The De Smidts find music also has a way of lifting people’s spirits. They currently play for the Little Chapel Food Pantry in Teller County, which is based out of their church and serves 150 families. In 2012, the pantry distributed 697,000 pounds of food. Today, De Smidt says playing at the food pantry is the most important music she and her husband perform.

“The people who come to the food pantry weren’t always like this. The music we play takes them back to a good place and for that moment their life is a little better,” she says.

De Smidt believes all musicians need to have a certain level of versatility. “In this day and age a musician has to be able to do many things. It’s hard for a musician to make a living on one instrument unless you are extremely talented. My advice for younger musicians would be to learn how to play the piano well; there are not enough people who are good at piano. Evaluate what your skills are and find a teacher who helps you develop them. If you have the talent then you should pursue music … be flexible and ready to change.”

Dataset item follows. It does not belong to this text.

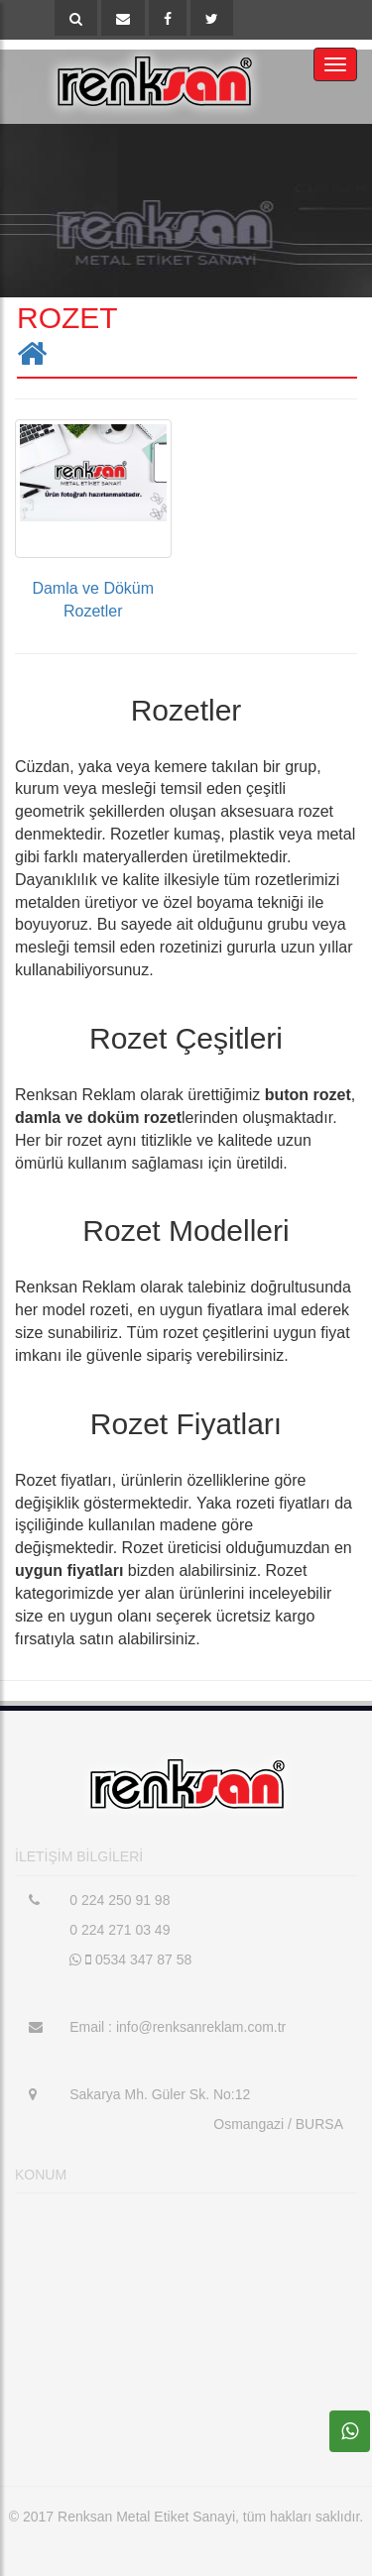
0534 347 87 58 (130, 1959)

The De Smidts have started a Central College musical tradition in their family. “Both of my sons, my daughter-in-law and my brother graduated from Central,” De Smidt says. “My brothers and sons were all music majors.” Central has also seen some of De Smidt’s students walk through its doors. “I love teaching private lessons, and the fact that I could participate in both vocal and instrumental music at Central has given me a variety of skills to do that.”

A highlight for her family was coming back to Central to sing in a choir reunion. She says, “It was overwhelming getting to go back and be part of a wonderful sound.”